# [Your goal]
Lines in the data below that contain the word "Given" are to be copied.

- - - - - - -

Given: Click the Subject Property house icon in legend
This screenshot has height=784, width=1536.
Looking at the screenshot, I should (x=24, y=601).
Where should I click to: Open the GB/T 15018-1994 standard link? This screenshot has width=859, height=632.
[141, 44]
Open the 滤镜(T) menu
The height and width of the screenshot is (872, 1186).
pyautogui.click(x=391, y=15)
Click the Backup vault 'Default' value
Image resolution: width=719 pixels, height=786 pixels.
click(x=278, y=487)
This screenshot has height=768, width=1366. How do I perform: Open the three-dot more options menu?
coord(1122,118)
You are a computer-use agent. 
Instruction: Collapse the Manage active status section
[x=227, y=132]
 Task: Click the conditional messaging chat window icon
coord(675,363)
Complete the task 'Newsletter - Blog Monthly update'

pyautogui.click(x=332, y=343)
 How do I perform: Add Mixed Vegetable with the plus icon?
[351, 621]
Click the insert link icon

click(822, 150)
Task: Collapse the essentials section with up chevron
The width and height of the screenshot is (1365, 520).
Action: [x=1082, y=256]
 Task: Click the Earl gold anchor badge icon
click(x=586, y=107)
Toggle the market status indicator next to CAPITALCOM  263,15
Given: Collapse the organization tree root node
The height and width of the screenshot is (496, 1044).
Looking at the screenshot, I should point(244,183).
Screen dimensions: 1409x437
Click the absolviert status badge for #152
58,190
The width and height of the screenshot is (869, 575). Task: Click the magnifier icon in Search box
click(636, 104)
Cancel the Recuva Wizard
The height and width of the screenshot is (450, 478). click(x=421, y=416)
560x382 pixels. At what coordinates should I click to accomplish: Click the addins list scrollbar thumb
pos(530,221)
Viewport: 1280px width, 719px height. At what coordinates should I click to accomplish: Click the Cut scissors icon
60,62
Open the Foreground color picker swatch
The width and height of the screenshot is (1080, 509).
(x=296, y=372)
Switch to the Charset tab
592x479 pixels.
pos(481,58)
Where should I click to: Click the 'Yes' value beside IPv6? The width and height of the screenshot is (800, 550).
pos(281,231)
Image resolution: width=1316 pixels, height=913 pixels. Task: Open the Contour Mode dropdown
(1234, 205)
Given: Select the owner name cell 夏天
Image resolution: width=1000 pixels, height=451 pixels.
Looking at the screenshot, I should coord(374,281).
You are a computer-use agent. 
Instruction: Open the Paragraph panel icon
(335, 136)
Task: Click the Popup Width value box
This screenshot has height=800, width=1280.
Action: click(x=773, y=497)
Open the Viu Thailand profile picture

- - - - - - -

# [Solution to the exercise]
Given: Click the Subject Property house icon in legend
Given: Collapse the organization tree root node
Given: Select the owner name cell 夏天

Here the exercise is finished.